## RECORDED INFORMATION
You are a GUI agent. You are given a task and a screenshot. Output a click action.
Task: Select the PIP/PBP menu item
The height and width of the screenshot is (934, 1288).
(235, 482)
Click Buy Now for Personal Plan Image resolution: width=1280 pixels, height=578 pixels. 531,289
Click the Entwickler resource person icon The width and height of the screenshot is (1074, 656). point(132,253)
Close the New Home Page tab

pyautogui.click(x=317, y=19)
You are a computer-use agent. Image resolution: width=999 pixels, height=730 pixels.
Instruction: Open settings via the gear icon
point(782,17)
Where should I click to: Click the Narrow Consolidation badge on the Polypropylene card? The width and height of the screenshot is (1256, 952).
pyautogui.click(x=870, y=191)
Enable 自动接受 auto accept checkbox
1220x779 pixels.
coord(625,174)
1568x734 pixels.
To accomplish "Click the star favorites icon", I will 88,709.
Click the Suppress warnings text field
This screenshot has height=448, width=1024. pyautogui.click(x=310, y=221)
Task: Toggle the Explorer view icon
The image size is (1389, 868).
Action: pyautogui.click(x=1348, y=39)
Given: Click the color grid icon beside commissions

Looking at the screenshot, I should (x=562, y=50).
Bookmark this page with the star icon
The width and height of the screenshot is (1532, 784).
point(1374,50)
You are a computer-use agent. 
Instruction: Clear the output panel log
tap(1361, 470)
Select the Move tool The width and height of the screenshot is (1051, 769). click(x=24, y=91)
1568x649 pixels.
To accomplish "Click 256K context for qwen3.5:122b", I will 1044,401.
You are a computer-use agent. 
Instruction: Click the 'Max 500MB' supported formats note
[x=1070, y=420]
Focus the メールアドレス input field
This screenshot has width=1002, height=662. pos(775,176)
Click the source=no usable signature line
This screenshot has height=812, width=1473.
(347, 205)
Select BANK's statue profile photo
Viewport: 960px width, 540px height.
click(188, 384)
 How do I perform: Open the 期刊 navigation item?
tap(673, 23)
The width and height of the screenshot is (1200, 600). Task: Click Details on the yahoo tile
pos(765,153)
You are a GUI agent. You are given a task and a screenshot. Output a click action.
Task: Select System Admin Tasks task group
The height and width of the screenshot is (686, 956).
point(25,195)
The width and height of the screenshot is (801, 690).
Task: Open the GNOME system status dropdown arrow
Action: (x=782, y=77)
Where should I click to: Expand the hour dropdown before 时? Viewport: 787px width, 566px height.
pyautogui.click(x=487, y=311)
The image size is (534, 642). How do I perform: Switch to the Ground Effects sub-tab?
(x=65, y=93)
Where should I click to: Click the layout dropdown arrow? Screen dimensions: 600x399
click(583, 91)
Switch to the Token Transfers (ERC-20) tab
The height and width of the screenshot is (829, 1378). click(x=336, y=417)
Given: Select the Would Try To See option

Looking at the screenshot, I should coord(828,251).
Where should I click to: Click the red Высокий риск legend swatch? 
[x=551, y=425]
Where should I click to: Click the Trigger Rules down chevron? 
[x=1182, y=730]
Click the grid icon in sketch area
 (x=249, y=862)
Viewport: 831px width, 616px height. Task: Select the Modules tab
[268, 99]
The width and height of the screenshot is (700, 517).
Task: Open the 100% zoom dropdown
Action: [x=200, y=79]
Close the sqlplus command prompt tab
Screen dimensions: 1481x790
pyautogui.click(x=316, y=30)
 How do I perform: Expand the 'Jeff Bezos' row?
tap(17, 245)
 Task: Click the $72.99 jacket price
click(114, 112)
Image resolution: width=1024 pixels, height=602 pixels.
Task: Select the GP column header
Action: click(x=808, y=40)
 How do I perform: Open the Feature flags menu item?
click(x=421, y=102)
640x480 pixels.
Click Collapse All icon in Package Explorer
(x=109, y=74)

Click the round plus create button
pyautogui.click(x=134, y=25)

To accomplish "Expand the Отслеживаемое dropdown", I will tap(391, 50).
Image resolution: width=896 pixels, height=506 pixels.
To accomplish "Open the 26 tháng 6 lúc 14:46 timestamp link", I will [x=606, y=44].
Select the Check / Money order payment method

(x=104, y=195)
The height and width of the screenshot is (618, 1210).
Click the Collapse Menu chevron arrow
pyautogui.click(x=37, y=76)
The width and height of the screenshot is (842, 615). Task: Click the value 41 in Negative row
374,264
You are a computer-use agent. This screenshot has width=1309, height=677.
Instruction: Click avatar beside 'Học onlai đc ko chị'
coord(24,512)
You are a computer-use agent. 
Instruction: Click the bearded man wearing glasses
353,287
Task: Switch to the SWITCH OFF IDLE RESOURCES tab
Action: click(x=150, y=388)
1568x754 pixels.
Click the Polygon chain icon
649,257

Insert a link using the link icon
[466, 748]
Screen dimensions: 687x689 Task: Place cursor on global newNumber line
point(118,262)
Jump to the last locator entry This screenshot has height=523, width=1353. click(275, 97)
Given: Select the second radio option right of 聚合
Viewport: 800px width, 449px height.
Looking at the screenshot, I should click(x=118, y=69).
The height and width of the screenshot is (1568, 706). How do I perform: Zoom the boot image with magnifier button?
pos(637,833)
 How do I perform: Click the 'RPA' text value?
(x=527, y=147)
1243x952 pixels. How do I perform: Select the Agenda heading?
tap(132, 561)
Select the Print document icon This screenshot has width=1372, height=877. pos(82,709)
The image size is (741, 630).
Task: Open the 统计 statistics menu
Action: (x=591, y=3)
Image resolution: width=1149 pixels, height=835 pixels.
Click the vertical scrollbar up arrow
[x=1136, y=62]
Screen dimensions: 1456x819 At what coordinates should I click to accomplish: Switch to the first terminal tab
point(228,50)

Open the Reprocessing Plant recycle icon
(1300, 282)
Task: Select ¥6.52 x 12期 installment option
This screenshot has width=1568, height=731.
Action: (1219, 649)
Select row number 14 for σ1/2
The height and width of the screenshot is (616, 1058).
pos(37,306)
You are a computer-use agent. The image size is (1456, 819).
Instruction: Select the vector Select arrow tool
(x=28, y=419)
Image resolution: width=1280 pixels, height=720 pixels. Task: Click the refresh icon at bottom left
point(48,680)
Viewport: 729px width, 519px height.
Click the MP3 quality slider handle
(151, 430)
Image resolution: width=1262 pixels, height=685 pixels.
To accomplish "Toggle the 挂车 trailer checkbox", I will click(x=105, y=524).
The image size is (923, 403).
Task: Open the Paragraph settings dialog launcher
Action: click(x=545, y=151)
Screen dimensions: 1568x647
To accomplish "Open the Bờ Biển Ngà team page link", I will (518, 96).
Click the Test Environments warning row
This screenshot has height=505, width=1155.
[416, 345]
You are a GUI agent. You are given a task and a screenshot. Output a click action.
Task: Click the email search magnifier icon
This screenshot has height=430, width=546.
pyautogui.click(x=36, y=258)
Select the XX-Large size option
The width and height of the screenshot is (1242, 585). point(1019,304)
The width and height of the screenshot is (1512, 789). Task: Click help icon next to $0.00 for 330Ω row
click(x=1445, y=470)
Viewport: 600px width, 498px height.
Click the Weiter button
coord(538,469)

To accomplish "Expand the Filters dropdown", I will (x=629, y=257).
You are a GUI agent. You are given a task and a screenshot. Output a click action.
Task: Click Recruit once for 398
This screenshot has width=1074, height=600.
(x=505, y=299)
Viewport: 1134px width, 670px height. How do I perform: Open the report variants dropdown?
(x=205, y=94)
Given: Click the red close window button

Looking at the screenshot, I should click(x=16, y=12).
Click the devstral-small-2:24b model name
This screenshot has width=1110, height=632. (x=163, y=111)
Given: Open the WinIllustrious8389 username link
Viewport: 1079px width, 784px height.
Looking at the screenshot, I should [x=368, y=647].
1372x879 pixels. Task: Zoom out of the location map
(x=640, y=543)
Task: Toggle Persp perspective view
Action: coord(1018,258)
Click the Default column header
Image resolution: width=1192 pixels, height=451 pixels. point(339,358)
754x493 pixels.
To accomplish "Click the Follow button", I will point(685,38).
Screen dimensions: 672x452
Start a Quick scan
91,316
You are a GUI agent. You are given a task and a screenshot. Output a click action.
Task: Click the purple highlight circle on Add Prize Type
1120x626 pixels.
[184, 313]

## AIM
Please output everything in the listing from the line containing "You are a computer-use agent. The" down to the line containing "will (x=629, y=257)." as a JSON list of strings, one string per line, leaving out blank lines.

## ANSWER TO THE TASK
[
  "You are a computer-use agent. The image size is (1456, 819).",
  "Instruction: Select the vector Select arrow tool",
  "(x=28, y=419)",
  "Image resolution: width=1280 pixels, height=720 pixels. Task: Click the refresh icon at bottom left",
  "point(48,680)",
  "Viewport: 729px width, 519px height.",
  "Click the MP3 quality slider handle",
  "(151, 430)",
  "Image resolution: width=1262 pixels, height=685 pixels.",
  "To accomplish \"Toggle the 挂车 trailer checkbox\", I will click(x=105, y=524).",
  "The image size is (923, 403).",
  "Task: Open the Paragraph settings dialog launcher",
  "Action: click(x=545, y=151)",
  "Screen dimensions: 1568x647",
  "To accomplish \"Open the Bờ Biển Ngà team page link\", I will (518, 96).",
  "Click the Test Environments warning row",
  "This screenshot has height=505, width=1155.",
  "[416, 345]",
  "You are a GUI agent. You are given a task and a screenshot. Output a click action.",
  "Task: Click the email search magnifier icon",
  "This screenshot has height=430, width=546.",
  "pyautogui.click(x=36, y=258)",
  "Select the XX-Large size option",
  "The width and height of the screenshot is (1242, 585). point(1019,304)",
  "The width and height of the screenshot is (1512, 789). Task: Click help icon next to $0.00 for 330Ω row",
  "click(x=1445, y=470)",
  "Viewport: 600px width, 498px height.",
  "Click the Weiter button",
  "coord(538,469)",
  "To accomplish \"Expand the Filters dropdown\", I will (x=629, y=257)."
]